Abstract
Background:
Oral submucous fibrosis (OSMF) is a high-risk precancerous condition that predominantly affects Indians due to prevalent gutka chewing. Changes in the salivary flow rate and its effect on candidal carriage in patients suffering from OSMF have not been extensively explored.
Aim:
The aim of this study is to compare the salivary flow rate and salivary candidal carriage in OSMF patients and healthy individuals.
Materials and Methods:
This pilot study included a total of 30 OSMF patients and 30 healthy individuals. Salivary flow was estimated using preweighed cotton rolls placed at the openings of major salivary duct for 5 min. The cotton rolls were then removed from the oral cavity and weighed again. The difference in weight was recorded.

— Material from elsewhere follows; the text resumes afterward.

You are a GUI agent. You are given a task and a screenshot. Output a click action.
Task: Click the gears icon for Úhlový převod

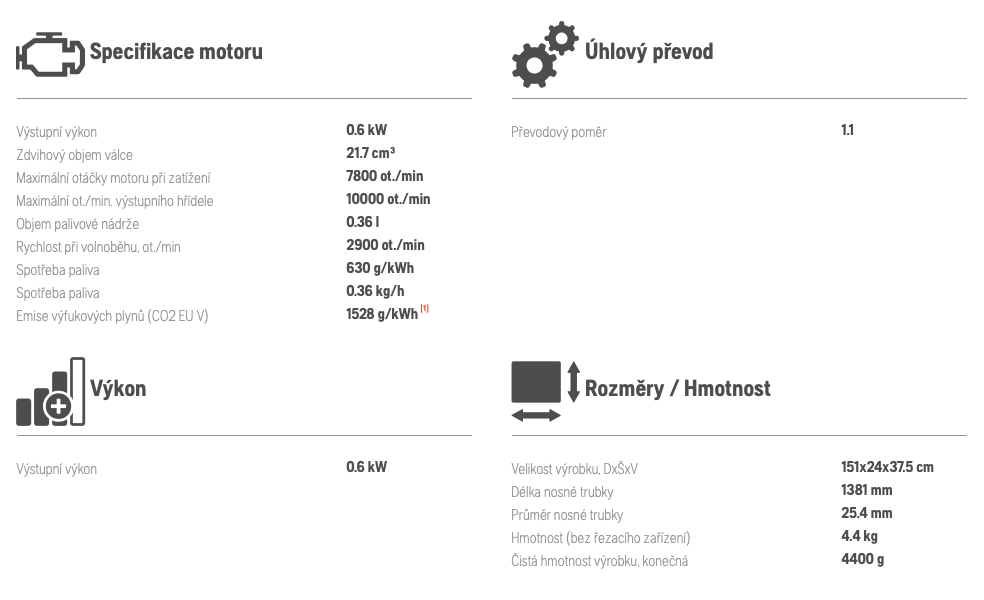[545, 54]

Salivary samples were collected by the oral rinse technique and cultured on Sabouraud agar medium. The cultured yeast colonies were identified based on Gram's staining, periodic acid-Schiff (PAS) and germ tube formation.
Result:
There was statistically significant (P < 0.001) decreased salivary flow rate in OSMF individuals as compared to the control. Salivary flow rates constantly reduced with different grades of OSMF patients, although candidal carriage was seen in grade II and grade III OSMF patients.
Conclusion:
A higher incidence of Candida was observed in OSMF patients when compared to the healthy individuals. The results of our study suggest that a higher candidal carriage in grade II and grade III OSMF patients could be related to decreased salivary flow rate.

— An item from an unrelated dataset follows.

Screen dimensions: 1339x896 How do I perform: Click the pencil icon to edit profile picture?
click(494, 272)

Keywords: Candida albicans, oral submucous fibrosis, salivary flow rate, Sabouraud dextrose agar
INTRODUCTION
Oral submucous fibrosis (OSMF) is a well-known precancerous condition, which clinically presents with reduced mouth opening, decreased salivary flow rate, blanching of oral mucosa and burning sensations.[1] Submucous fibrosis is an insidious, chronic disease affecting any part of the oral cavity and sometimes the pharynx, occasionally, it is preceded by and/or associated with vesicle formation and is always associated with a juxta-epithelial inflammatory reaction followed by progressive hyalinization of the lamina propria. The later subepithelial and submucosal fibrosis leads to stiffness of the oral mucosa and deeper tissues with progressive limitation in opening of the mouth and protrusion of the tongue, thus causing difficulty in eating, swallowing and phonation. Epithelial atrophy is marked in advanced stages of the disease.[2,3,4]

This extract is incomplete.